Il senso di Kobe per il basket

Abbiamo aspettato la sera per parlare di Kobe, perché è l’ora della malinconia, dei ricordi che affiorano e dei silenzi che sembrano infiniti.

Accendiamo la televisione sperando di vedere la sua faccia sorridente apparire dal tunnel, anche quando sul parquet c’è Toronto contro i Nets; perché Kobe è stato pallacanestro pura, un apolide della scienza cestistica, un dispensatore di sapienza a spicchi, con incollata addosso la maglia dei Lakers. Col 24.

Kobe non percorrerà più quel tunnel, neanche da spettatore, perché un anno fa ha deciso di lasciare il mondo orfano della bellezza, e lo ha fatto in maniera tragicamente spettacolare, come spettacolare è stata la sua esistenza fuori e dentro il campo.

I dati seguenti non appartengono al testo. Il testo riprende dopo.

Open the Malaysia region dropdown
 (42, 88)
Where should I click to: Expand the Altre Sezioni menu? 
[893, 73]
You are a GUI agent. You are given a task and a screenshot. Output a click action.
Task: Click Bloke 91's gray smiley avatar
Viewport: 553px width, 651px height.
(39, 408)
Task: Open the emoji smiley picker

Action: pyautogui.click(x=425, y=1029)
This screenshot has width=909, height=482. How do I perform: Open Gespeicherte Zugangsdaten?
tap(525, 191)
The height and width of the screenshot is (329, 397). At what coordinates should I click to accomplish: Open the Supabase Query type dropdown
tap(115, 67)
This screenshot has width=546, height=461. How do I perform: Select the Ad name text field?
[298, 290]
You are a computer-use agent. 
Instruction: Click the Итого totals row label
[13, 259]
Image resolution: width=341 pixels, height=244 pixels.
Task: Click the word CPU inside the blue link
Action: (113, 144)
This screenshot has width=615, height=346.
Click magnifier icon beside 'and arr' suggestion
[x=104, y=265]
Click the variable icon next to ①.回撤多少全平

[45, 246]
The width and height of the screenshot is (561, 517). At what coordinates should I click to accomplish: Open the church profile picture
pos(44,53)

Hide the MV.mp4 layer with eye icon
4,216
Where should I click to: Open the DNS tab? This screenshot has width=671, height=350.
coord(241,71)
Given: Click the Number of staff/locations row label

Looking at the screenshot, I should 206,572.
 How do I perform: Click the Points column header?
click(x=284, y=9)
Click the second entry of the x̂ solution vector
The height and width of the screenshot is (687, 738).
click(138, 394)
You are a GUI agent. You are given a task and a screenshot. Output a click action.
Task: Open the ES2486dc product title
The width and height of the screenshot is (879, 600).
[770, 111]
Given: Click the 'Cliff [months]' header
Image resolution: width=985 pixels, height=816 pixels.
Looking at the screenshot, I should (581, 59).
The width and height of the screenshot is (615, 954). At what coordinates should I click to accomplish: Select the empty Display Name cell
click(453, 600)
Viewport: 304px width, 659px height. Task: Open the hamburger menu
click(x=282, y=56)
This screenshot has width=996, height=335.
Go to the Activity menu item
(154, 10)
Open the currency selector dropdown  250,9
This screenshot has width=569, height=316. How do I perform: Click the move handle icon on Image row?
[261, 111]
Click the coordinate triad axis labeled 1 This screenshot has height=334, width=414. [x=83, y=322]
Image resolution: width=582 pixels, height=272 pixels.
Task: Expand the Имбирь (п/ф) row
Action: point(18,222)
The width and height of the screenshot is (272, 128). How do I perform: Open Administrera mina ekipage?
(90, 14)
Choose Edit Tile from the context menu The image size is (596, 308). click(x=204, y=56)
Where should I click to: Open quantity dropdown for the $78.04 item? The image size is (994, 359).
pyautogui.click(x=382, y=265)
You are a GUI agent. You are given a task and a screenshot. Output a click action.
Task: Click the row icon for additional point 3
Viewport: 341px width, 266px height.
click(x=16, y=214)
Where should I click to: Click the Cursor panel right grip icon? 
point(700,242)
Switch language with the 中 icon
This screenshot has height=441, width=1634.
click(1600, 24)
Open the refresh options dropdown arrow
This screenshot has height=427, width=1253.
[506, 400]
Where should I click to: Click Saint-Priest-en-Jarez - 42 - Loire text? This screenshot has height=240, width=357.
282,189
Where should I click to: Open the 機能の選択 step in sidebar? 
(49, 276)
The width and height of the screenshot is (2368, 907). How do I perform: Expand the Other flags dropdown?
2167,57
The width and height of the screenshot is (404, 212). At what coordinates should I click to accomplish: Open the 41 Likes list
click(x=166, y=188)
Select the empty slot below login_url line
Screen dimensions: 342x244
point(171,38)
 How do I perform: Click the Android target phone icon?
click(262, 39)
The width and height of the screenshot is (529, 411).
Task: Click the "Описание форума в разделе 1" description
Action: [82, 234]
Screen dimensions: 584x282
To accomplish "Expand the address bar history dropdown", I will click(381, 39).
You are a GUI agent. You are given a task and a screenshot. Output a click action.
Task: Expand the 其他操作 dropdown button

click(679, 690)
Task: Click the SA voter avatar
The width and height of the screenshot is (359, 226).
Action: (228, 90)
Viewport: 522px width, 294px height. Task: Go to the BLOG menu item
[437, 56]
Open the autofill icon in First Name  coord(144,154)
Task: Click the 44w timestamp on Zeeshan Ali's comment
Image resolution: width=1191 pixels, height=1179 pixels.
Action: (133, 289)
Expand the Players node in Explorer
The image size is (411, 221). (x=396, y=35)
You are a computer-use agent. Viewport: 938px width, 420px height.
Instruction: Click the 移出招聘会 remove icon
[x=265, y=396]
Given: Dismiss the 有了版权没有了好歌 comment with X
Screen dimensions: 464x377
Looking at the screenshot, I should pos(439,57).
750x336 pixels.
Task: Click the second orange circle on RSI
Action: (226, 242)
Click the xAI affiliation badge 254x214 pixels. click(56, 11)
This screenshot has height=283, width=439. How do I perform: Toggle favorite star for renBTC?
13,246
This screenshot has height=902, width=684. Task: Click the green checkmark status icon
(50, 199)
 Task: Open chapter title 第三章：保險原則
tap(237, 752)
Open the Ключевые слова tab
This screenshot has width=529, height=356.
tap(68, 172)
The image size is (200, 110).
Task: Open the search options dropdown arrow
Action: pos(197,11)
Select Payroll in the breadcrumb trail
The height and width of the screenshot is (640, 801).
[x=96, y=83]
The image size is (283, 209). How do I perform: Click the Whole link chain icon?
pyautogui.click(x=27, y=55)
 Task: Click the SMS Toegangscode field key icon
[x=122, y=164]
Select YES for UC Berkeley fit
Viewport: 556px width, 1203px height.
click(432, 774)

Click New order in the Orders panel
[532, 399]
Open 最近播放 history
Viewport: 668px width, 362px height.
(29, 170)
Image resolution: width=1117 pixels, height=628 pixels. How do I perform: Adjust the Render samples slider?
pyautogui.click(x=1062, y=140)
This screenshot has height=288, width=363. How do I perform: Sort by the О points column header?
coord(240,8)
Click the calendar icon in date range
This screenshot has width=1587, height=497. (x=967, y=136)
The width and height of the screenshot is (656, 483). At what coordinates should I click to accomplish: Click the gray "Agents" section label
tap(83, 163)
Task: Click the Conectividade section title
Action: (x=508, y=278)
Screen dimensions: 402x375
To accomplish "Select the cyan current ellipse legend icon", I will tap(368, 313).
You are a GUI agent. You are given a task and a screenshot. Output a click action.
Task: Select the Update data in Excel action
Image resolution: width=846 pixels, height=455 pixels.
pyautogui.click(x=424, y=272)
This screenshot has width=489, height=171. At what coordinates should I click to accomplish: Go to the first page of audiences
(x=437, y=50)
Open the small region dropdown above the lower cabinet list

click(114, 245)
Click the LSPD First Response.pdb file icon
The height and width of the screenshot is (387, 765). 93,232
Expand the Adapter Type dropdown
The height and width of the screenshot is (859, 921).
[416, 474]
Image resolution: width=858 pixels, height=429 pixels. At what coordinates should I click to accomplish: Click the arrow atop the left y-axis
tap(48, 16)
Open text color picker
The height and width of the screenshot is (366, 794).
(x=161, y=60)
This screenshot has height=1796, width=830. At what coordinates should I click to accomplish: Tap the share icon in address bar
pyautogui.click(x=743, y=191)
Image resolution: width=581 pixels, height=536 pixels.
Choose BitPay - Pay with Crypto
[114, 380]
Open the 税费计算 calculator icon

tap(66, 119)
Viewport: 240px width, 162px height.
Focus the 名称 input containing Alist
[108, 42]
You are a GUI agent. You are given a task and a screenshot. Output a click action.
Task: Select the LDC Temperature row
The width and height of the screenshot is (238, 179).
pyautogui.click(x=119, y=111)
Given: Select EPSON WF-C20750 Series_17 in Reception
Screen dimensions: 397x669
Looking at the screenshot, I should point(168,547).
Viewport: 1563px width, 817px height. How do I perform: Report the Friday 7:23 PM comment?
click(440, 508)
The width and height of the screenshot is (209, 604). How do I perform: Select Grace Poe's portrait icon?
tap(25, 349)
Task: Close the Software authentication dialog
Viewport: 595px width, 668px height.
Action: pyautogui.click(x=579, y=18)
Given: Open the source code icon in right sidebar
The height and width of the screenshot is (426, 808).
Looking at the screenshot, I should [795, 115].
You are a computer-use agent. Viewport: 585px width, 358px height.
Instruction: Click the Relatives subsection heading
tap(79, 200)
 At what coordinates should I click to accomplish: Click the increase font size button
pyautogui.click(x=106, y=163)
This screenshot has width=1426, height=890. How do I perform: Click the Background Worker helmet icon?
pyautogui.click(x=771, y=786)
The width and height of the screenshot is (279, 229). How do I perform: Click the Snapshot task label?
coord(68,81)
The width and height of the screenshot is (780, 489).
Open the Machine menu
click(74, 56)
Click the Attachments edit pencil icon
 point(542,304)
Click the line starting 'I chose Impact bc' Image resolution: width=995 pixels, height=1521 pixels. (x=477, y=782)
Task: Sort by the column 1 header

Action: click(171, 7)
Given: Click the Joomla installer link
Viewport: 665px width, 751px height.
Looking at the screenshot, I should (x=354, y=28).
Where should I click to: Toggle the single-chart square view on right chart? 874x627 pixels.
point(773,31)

33643 punti in carriera sono niente nelle statistiche del Black Mamba innamorato dell’Italia: per lui parlava la bellezza del gesto atletico e i canestri impossibili, il tiro in sospensione cadendo indietro, la facilità mostruosa con la quale faceva le cose più difficili.

Nel circo d’eccellenza del basket USA Kobe era un mattatore assoluto e a distanza di un anno sembra che quel maledetto elicottero sia caduto ieri: scorrono le lacrime nel pensare che non ci sia più, copiose come quelle di un addio difficile da digerire.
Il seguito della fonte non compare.